(Entries on target coordinates)
------------------------------------------------------------
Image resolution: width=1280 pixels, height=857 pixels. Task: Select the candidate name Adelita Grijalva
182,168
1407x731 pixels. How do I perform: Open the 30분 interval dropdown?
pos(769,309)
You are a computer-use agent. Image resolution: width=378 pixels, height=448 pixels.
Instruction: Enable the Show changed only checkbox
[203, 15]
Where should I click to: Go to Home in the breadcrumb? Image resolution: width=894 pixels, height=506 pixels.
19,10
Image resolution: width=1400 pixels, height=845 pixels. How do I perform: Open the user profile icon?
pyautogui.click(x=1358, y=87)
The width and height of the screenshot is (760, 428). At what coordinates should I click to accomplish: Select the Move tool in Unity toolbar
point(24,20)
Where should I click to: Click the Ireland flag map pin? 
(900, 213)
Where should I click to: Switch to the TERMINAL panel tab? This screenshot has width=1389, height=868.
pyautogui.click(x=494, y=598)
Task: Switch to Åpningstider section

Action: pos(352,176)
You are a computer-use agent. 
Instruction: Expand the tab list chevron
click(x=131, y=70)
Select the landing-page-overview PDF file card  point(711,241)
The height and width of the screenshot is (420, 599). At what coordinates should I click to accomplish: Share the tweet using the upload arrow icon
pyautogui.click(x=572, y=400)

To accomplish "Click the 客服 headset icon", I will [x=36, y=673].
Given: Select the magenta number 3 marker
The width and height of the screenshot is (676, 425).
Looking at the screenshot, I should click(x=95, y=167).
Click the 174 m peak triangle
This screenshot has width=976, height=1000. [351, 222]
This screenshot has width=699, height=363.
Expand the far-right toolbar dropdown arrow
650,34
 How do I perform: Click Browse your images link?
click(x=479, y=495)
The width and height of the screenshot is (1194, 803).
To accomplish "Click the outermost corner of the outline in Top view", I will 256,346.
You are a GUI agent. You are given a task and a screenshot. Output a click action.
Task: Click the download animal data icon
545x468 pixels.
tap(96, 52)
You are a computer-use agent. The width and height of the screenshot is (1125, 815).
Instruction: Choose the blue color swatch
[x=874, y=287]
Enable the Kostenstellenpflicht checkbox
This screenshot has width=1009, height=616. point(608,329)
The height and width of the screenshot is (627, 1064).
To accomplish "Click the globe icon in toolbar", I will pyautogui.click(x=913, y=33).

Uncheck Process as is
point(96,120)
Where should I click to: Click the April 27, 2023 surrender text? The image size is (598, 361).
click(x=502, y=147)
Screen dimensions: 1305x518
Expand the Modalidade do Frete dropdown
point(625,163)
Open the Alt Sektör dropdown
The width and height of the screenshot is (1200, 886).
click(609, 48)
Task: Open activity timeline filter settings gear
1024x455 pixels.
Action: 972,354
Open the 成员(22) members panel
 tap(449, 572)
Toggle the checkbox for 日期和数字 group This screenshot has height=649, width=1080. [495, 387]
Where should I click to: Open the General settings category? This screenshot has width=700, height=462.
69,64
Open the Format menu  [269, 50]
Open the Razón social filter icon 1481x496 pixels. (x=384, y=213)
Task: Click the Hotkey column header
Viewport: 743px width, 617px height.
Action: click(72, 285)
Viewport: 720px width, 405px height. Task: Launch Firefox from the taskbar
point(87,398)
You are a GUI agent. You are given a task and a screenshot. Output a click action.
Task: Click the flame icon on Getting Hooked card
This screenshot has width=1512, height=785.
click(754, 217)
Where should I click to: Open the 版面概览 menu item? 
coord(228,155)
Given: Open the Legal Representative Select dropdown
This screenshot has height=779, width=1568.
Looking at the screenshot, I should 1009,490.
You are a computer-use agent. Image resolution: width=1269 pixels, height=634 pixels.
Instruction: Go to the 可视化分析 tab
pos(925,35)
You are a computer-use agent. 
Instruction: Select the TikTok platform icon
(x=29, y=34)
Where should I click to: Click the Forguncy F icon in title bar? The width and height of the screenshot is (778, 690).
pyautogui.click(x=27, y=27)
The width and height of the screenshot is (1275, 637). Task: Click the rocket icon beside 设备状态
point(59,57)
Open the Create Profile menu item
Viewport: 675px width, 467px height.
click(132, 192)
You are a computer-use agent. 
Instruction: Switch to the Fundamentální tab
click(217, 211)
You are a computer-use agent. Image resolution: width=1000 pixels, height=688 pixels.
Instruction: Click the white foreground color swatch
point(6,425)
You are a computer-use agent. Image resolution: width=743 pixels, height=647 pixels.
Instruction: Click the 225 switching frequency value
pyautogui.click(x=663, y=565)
------------------------------------------------------------
#### Goal of the exercise
Write out every one of the items above word for word.

#### Result of this exercise
Image resolution: width=1280 pixels, height=857 pixels. Task: Select the candidate name Adelita Grijalva
182,168
1407x731 pixels. How do I perform: Open the 30분 interval dropdown?
pos(769,309)
You are a computer-use agent. Image resolution: width=378 pixels, height=448 pixels.
Instruction: Enable the Show changed only checkbox
[203, 15]
Where should I click to: Go to Home in the breadcrumb? Image resolution: width=894 pixels, height=506 pixels.
19,10
Image resolution: width=1400 pixels, height=845 pixels. How do I perform: Open the user profile icon?
pyautogui.click(x=1358, y=87)
The width and height of the screenshot is (760, 428). At what coordinates should I click to accomplish: Select the Move tool in Unity toolbar
point(24,20)
Where should I click to: Click the Ireland flag map pin? 
(900, 213)
Where should I click to: Switch to the TERMINAL panel tab? This screenshot has width=1389, height=868.
pyautogui.click(x=494, y=598)
Task: Switch to Åpningstider section

Action: pos(352,176)
You are a computer-use agent. 
Instruction: Expand the tab list chevron
click(x=131, y=70)
Select the landing-page-overview PDF file card  point(711,241)
The height and width of the screenshot is (420, 599). At what coordinates should I click to accomplish: Share the tweet using the upload arrow icon
pyautogui.click(x=572, y=400)

To accomplish "Click the 客服 headset icon", I will [x=36, y=673].
Given: Select the magenta number 3 marker
The width and height of the screenshot is (676, 425).
Looking at the screenshot, I should click(x=95, y=167).
Click the 174 m peak triangle
This screenshot has width=976, height=1000. [351, 222]
This screenshot has width=699, height=363.
Expand the far-right toolbar dropdown arrow
650,34
 How do I perform: Click Browse your images link?
click(x=479, y=495)
The width and height of the screenshot is (1194, 803).
To accomplish "Click the outermost corner of the outline in Top view", I will 256,346.
You are a GUI agent. You are given a task and a screenshot. Output a click action.
Task: Click the download animal data icon
545x468 pixels.
tap(96, 52)
You are a computer-use agent. The width and height of the screenshot is (1125, 815).
Instruction: Choose the blue color swatch
[x=874, y=287]
Enable the Kostenstellenpflicht checkbox
This screenshot has width=1009, height=616. point(608,329)
The height and width of the screenshot is (627, 1064).
To accomplish "Click the globe icon in toolbar", I will pyautogui.click(x=913, y=33).

Uncheck Process as is
point(96,120)
Where should I click to: Click the April 27, 2023 surrender text? The image size is (598, 361).
click(x=502, y=147)
Screen dimensions: 1305x518
Expand the Modalidade do Frete dropdown
point(625,163)
Open the Alt Sektör dropdown
The width and height of the screenshot is (1200, 886).
click(609, 48)
Task: Open activity timeline filter settings gear
1024x455 pixels.
Action: 972,354
Open the 成员(22) members panel
 tap(449, 572)
Toggle the checkbox for 日期和数字 group This screenshot has height=649, width=1080. [495, 387]
Where should I click to: Open the General settings category? This screenshot has width=700, height=462.
69,64
Open the Format menu  [269, 50]
Open the Razón social filter icon 1481x496 pixels. (x=384, y=213)
Task: Click the Hotkey column header
Viewport: 743px width, 617px height.
Action: click(72, 285)
Viewport: 720px width, 405px height. Task: Launch Firefox from the taskbar
point(87,398)
You are a GUI agent. You are given a task and a screenshot. Output a click action.
Task: Click the flame icon on Getting Hooked card
This screenshot has width=1512, height=785.
click(754, 217)
Where should I click to: Open the 版面概览 menu item? 
coord(228,155)
Given: Open the Legal Representative Select dropdown
This screenshot has height=779, width=1568.
Looking at the screenshot, I should 1009,490.
You are a computer-use agent. Image resolution: width=1269 pixels, height=634 pixels.
Instruction: Go to the 可视化分析 tab
pos(925,35)
You are a computer-use agent. 
Instruction: Select the TikTok platform icon
(x=29, y=34)
Where should I click to: Click the Forguncy F icon in title bar? The width and height of the screenshot is (778, 690).
pyautogui.click(x=27, y=27)
The width and height of the screenshot is (1275, 637). Task: Click the rocket icon beside 设备状态
point(59,57)
Open the Create Profile menu item
Viewport: 675px width, 467px height.
click(132, 192)
You are a computer-use agent. 
Instruction: Switch to the Fundamentální tab
click(217, 211)
You are a computer-use agent. Image resolution: width=1000 pixels, height=688 pixels.
Instruction: Click the white foreground color swatch
point(6,425)
You are a computer-use agent. Image resolution: width=743 pixels, height=647 pixels.
Instruction: Click the 225 switching frequency value
pyautogui.click(x=663, y=565)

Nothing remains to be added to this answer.